An orthotic device that can apply assistive torque at the ankle joint could significantly improve patient rehabilitation. These devices lift the toes to ensure ground clearance when the leg swings. Users could use a portable powered ankle-foot orthosis (PPAFO) to assist walking, as a gait-training tool in physical therapy, and to provide power-assisted methods for improving strength and range of motion. Current ankle-foot orthoses (AFOs) use mechanical elements to aid the wearer or electrical stimulation to actively assist walking, but these have limited effectiveness.

Researchers have developed a pneumatically powered ankle-foot orthosis. A bottle of compressed CO2 worn on a belt drives the portable device.

Powered systems have been developed to address the inherent limitations of passive AFOs. They provide power to the ankle joint for motion control and propulsion assistance, but the size and power requirements of current designs restrict them to tethered power supplies that cannot be used outside the laboratory.

Researchers from the University of Illinois, Georgia Tech, University of Virginia, and University of Minnesota, working with a grant from the Center for Compact and Efficient Fluid Power, have developed a pneumatically powered PPAFO to provide untethered assistance for daily in-home rehabilitation treatment.

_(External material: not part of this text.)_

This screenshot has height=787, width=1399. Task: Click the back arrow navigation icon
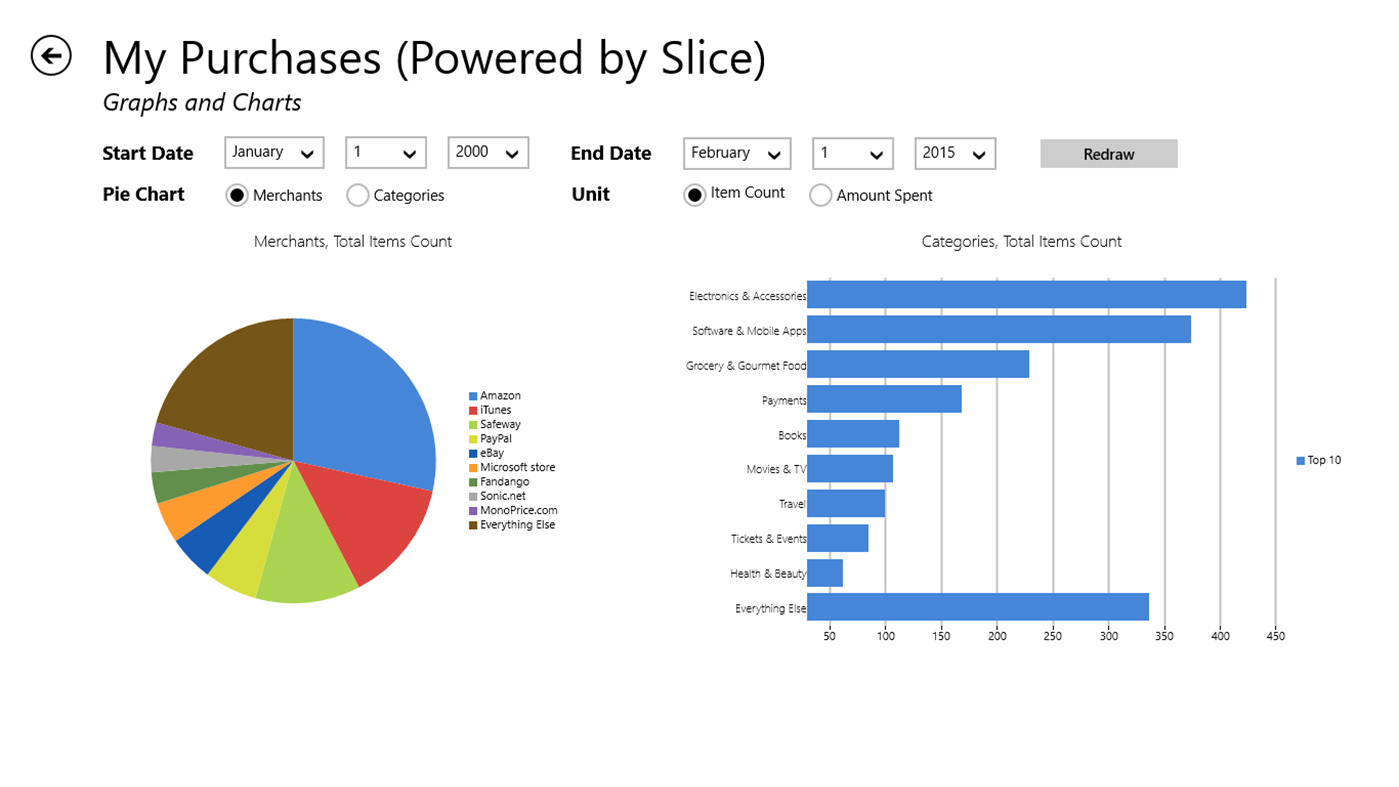[49, 56]
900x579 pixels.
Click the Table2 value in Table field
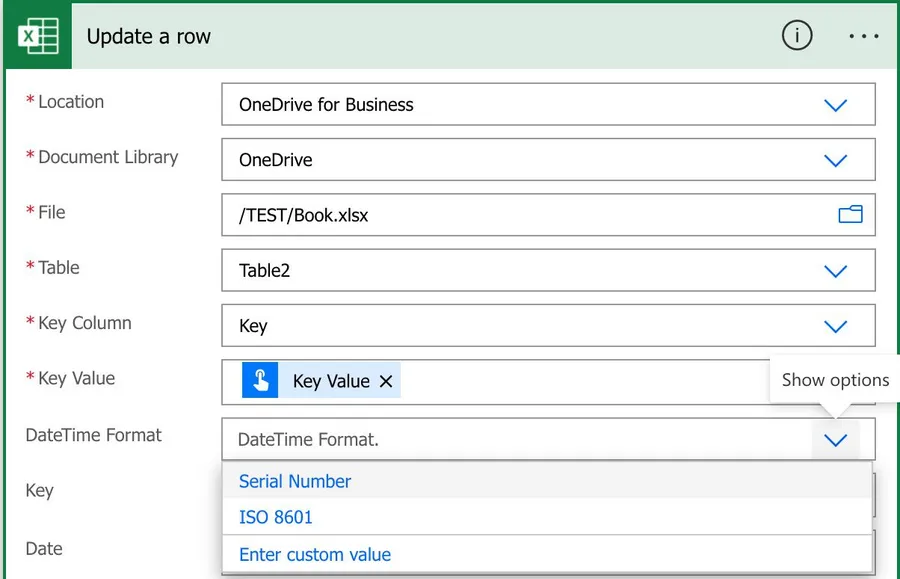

According to the researchers, the key advantages of fluid power for this application are the actuators’ high force output in relation to its size and weight; the ability to actuate a joint without a transmission; and the freedom to route pressurized fluid to the actuator through flexible hoses, which lets the actuator be placed in locations not possible with an electric motor. The high force-to-weight ratio and the flexibility to mount components elsewhere on the body let researchers reduce the weight of the device at the shank and foot.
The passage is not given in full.